How did you fare with our four wart removal scenarios? Find the answers, and other expert advice, here.
Answer 1: C. Even though your dermatologist performed three different procedures, namely, shaving, cautery, and intralesional injection, you cannot report three CPT® codes for the removal of a single lesion. For this reason, you cannot report 11305 (Shaving of epidermal or dermal lesion, single lesion, scalp, neck, hands, feet, genitalia; lesion diameter 0.5 cm or less), 11900 (Injection, intralesional; up to and including 7 lesions) and 17110 (Destruction [e.g., laser surgery, electrosurgery, cryosurgery, chemosurgery, surgical curettement], of benign lesions other than skin tags or cutaneous vascular proliferative lesions; up to 14 lesions) together for this procedure.
Also, Correct Coding Initiative (CCI) edits bundle the CPT® codes 11305 and 11900 into 17110. Even though the modifier indicator is “1,” you should not unbundle these codes using a modifier, because your physician is removing a single lesion using three different methods and not three different lesions by these separate techniques.
So, in this case, you will only report 17110 as this represents the most extensive service and accurately describes the service; it forms the column 1 code in the edits, and the other two codes get bundled into 17110.
Answer 2: D. You should report code 17110 for treatment of flat warts and molluscum by any method. The provider should be careful not to use the term “biopsy” or “punch biopsy removal” in the documentation or the coder may incorrectly code the procedure, says Pamela Biffle, CPC, CPC-P, CPC-I, CPCO, owner of PB Healthcare Consulting and Education Inc. in Austin, Texas. The coder may, for example, code the procedure as a biopsy, which would result in less reimbursement.

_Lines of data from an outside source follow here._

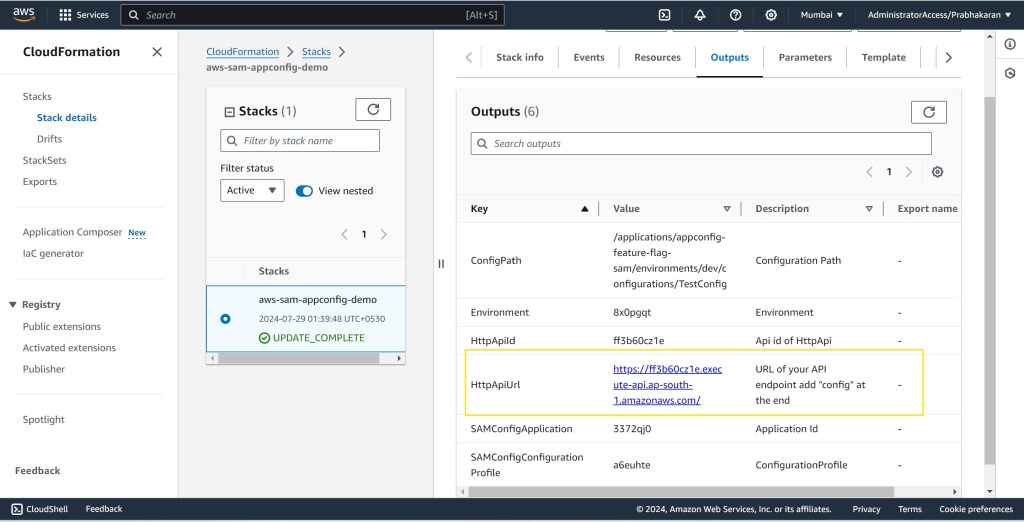
Task: Collapse the Registry section
Action: [13, 305]
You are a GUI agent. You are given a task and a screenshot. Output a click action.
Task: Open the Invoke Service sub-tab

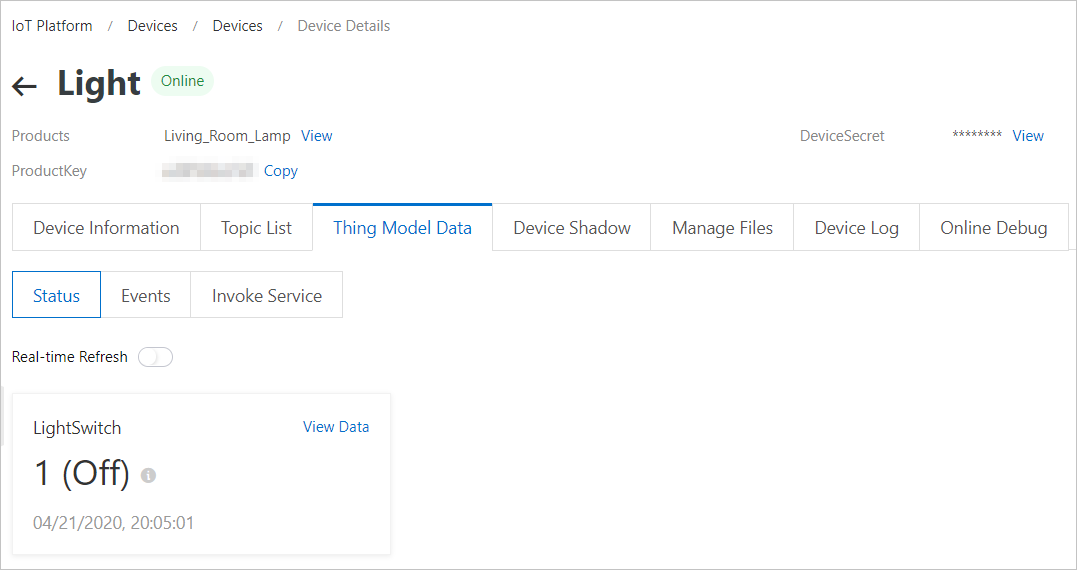tap(266, 296)
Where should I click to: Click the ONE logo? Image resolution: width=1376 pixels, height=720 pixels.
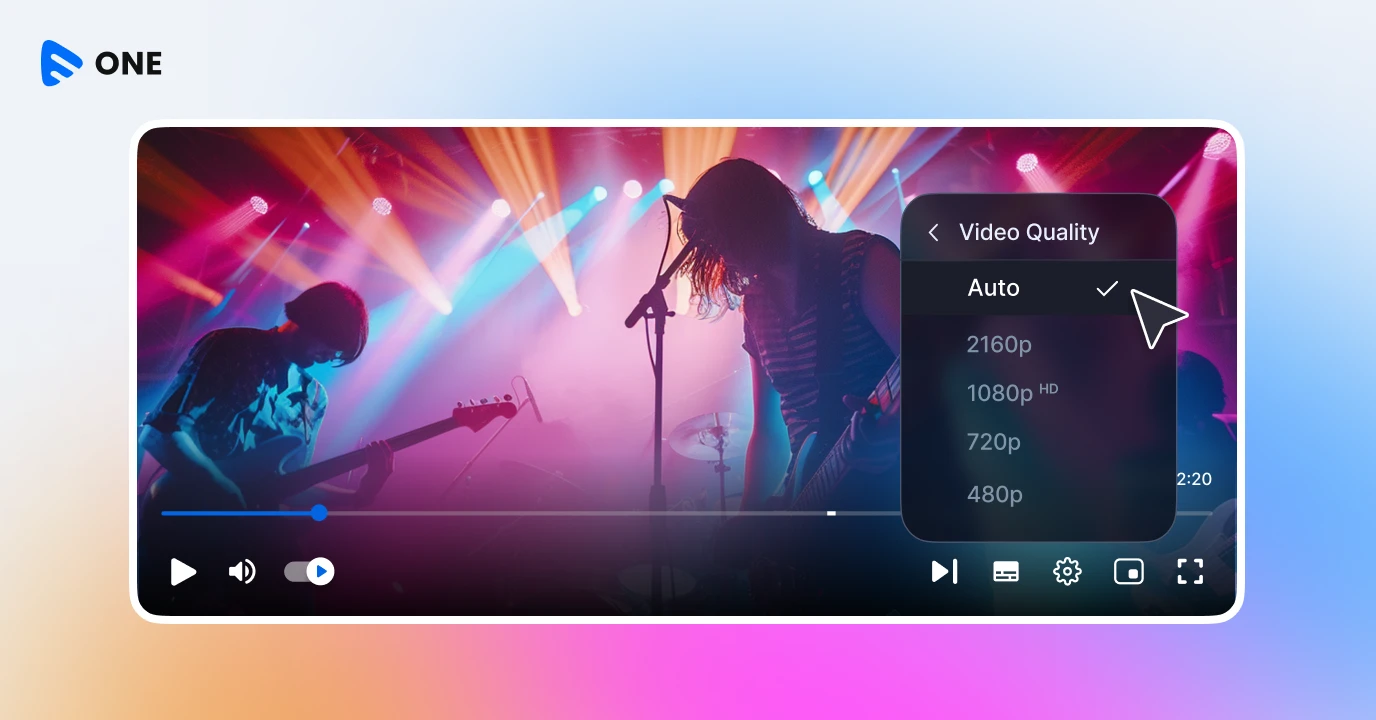tap(101, 63)
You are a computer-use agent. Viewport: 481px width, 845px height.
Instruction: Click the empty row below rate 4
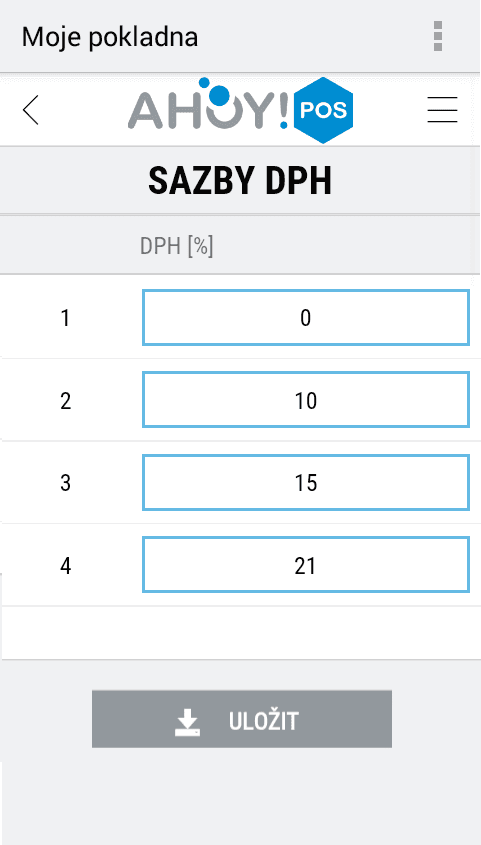pos(240,633)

Because code 17110 covers up to 14 lesions, just report the code once for the three warts your dermatologist destroyed.
For the biopsies, submit 11100 (Biopsy of skin, subcutaneous tissue and/or mucous membrane [including simple closure], unless otherwise listed; single lesion) for the first biopsy. For each separate biopsy after the first one, use add-on code 11101 (…each separate/additional lesion [List separately in addition to code for primary procedure]). In your case, you should submit codes 11100 and 11101 for the two lesions.
Caution: Make sure in the documentation that the biopsies have been taken from separate locations and not two biopsies from the same location.
You can use the diagnosis code 238.2 (Neoplasm of uncertain behavior of skin), 709.9 (Unspecified disorder of skin and subcutaneous tissue), or 238.9 (Neoplasm of uncertain behavior site unspecified) for the biopsy before the histopathology is known.
Answer 3: B. For the most part, there is a one-to-one correlation between ICD-9 codes and ICD-10 codes for diagnoses of viral warts. All but one of the ICD-9 codes in the 078.1x (Viral warts) series maps to the B07.- (Viral warts) category in ICD-10. ICD-9 code 078.12 (Plantar wart) will be replaced by ICD-10 code B07.0 (Plantar wart), effective Oct. 1, 2015.
Other ICD-10 codes for viral warts are:
Answer 4: A. CPT® code 11900 specifies the number of lesions treated — in this case, up to and including seven. Your dermatologist only treated two warts, so only one unit of 11900 describes the physician’s work.